### Required task
Rewrite every entry below with "Screen dimensions" changed to "Screen size" wherever it occurs, and leave everything else unchanged.

-- begin --

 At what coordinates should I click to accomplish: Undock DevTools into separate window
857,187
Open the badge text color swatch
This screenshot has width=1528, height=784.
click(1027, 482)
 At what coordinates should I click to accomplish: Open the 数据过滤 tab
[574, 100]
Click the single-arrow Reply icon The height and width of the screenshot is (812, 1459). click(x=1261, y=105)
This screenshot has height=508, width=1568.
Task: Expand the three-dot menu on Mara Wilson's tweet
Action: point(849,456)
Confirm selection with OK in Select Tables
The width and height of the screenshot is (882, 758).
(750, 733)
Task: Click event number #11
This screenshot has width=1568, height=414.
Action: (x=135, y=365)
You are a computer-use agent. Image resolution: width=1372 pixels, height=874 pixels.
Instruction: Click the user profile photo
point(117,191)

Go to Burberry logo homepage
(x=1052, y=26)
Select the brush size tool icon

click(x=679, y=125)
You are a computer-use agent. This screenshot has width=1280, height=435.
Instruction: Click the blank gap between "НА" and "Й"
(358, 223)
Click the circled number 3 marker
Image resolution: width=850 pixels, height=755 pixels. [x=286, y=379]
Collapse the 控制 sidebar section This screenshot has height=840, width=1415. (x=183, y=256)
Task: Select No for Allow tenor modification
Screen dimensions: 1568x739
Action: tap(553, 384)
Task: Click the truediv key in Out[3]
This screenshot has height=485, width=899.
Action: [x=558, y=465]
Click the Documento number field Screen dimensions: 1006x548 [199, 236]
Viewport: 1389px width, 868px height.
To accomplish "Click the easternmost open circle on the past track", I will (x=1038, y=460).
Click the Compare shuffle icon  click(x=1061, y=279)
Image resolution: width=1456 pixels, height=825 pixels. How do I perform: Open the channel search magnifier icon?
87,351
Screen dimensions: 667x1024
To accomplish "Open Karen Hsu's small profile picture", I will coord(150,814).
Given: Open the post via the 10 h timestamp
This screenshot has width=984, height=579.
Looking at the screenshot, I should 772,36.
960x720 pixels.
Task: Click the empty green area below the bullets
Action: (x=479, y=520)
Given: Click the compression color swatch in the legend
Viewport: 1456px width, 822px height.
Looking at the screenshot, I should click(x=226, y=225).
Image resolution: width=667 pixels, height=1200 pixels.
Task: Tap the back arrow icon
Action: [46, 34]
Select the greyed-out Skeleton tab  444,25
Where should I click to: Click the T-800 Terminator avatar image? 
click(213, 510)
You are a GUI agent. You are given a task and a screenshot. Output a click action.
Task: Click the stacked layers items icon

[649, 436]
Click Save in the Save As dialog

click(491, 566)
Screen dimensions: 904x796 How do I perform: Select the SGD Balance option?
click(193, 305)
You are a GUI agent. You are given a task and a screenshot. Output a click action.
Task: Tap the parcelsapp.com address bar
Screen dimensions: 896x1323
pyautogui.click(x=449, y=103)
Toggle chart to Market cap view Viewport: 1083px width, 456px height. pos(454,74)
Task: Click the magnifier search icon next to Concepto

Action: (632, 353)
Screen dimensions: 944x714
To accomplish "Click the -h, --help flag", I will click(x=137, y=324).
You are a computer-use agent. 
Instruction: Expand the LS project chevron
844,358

-- end --

### The completed task
 At what coordinates should I click to accomplish: Undock DevTools into separate window
857,187
Open the badge text color swatch
This screenshot has width=1528, height=784.
click(1027, 482)
 At what coordinates should I click to accomplish: Open the 数据过滤 tab
[574, 100]
Click the single-arrow Reply icon The height and width of the screenshot is (812, 1459). click(x=1261, y=105)
This screenshot has height=508, width=1568.
Task: Expand the three-dot menu on Mara Wilson's tweet
Action: point(849,456)
Confirm selection with OK in Select Tables
The width and height of the screenshot is (882, 758).
(750, 733)
Task: Click event number #11
This screenshot has width=1568, height=414.
Action: (x=135, y=365)
You are a computer-use agent. Image resolution: width=1372 pixels, height=874 pixels.
Instruction: Click the user profile photo
point(117,191)

Go to Burberry logo homepage
(x=1052, y=26)
Select the brush size tool icon

click(x=679, y=125)
You are a computer-use agent. This screenshot has width=1280, height=435.
Instruction: Click the blank gap between "НА" and "Й"
(358, 223)
Click the circled number 3 marker
Image resolution: width=850 pixels, height=755 pixels. [x=286, y=379]
Collapse the 控制 sidebar section This screenshot has height=840, width=1415. (x=183, y=256)
Task: Select No for Allow tenor modification
Screen size: 1568x739
Action: tap(553, 384)
Task: Click the truediv key in Out[3]
This screenshot has height=485, width=899.
Action: [x=558, y=465]
Click the Documento number field Screen size: 1006x548 [199, 236]
Viewport: 1389px width, 868px height.
To accomplish "Click the easternmost open circle on the past track", I will (x=1038, y=460).
Click the Compare shuffle icon  click(x=1061, y=279)
Image resolution: width=1456 pixels, height=825 pixels. How do I perform: Open the channel search magnifier icon?
87,351
Screen size: 667x1024
To accomplish "Open Karen Hsu's small profile picture", I will coord(150,814).
Given: Open the post via the 10 h timestamp
This screenshot has width=984, height=579.
Looking at the screenshot, I should 772,36.
960x720 pixels.
Task: Click the empty green area below the bullets
Action: (x=479, y=520)
Given: Click the compression color swatch in the legend
Viewport: 1456px width, 822px height.
Looking at the screenshot, I should click(x=226, y=225).
Image resolution: width=667 pixels, height=1200 pixels.
Task: Tap the back arrow icon
Action: [46, 34]
Select the greyed-out Skeleton tab  444,25
Where should I click to: Click the T-800 Terminator avatar image? 
click(213, 510)
You are a GUI agent. You are given a task and a screenshot. Output a click action.
Task: Click the stacked layers items icon

[649, 436]
Click Save in the Save As dialog

click(491, 566)
Screen size: 904x796 How do I perform: Select the SGD Balance option?
click(193, 305)
You are a GUI agent. You are given a task and a screenshot. Output a click action.
Task: Tap the parcelsapp.com address bar
Screen size: 896x1323
pyautogui.click(x=449, y=103)
Toggle chart to Market cap view Viewport: 1083px width, 456px height. pos(454,74)
Task: Click the magnifier search icon next to Concepto

Action: (632, 353)
Screen size: 944x714
To accomplish "Click the -h, --help flag", I will click(x=137, y=324).
You are a computer-use agent. 
Instruction: Expand the LS project chevron
844,358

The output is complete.